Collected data
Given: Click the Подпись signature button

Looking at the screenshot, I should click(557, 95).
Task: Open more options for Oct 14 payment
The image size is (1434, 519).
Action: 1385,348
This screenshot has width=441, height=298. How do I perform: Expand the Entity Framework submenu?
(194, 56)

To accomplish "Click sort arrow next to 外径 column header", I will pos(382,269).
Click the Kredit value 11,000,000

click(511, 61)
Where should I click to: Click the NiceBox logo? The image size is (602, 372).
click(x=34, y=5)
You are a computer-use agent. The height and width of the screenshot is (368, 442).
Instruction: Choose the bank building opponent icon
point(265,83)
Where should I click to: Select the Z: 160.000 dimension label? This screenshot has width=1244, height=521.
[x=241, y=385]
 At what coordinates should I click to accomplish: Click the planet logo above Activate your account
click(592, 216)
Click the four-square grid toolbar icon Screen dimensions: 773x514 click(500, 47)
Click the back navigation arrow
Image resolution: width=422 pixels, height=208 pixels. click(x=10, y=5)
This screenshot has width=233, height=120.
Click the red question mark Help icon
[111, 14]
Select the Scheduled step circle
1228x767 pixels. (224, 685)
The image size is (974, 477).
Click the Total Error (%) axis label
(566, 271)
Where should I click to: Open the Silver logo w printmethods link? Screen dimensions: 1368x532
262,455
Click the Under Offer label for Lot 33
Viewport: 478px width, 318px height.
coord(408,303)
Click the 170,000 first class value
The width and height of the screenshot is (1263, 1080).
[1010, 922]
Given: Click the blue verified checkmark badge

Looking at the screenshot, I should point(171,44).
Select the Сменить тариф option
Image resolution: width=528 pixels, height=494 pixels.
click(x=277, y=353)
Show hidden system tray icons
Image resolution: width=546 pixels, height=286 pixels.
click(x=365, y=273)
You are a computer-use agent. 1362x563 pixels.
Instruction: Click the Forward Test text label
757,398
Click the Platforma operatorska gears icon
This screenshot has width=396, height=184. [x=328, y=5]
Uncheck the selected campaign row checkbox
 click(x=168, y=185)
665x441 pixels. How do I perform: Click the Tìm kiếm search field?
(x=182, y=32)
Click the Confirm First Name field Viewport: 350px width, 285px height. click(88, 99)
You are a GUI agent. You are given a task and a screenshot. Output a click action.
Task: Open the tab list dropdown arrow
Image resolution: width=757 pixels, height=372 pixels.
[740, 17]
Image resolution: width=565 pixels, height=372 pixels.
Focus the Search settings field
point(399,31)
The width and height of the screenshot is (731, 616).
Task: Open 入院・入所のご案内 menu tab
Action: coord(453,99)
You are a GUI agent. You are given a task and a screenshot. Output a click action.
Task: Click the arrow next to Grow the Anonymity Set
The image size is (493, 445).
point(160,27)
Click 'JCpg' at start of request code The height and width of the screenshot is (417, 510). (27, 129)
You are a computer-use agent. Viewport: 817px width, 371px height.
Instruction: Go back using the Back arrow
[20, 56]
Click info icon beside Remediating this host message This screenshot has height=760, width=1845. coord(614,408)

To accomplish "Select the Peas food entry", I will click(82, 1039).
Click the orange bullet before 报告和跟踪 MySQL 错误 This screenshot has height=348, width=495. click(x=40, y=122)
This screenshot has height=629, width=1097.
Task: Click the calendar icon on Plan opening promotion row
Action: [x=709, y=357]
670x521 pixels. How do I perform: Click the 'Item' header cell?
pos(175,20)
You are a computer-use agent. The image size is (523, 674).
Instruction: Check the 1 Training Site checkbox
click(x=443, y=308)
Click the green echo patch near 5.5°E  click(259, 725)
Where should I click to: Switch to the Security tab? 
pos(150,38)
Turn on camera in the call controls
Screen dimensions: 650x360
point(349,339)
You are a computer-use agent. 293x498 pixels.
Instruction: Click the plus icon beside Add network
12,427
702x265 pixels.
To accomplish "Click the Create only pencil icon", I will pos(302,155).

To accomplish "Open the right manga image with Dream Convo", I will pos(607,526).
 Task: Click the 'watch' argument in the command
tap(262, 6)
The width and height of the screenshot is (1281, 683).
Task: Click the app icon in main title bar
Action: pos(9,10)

> PROBLEM DETAILS: Take each line above that contains "computer" and copy it out.

> ANSWER TO THE PROBLEM:
You are a computer-use agent. The height and width of the screenshot is (368, 442).
You are a computer-use agent. 1362x563 pixels.
You are a computer-use agent. Viewport: 817px width, 371px height.
You are a computer-use agent. The image size is (523, 674).
You are a computer-use agent. 293x498 pixels.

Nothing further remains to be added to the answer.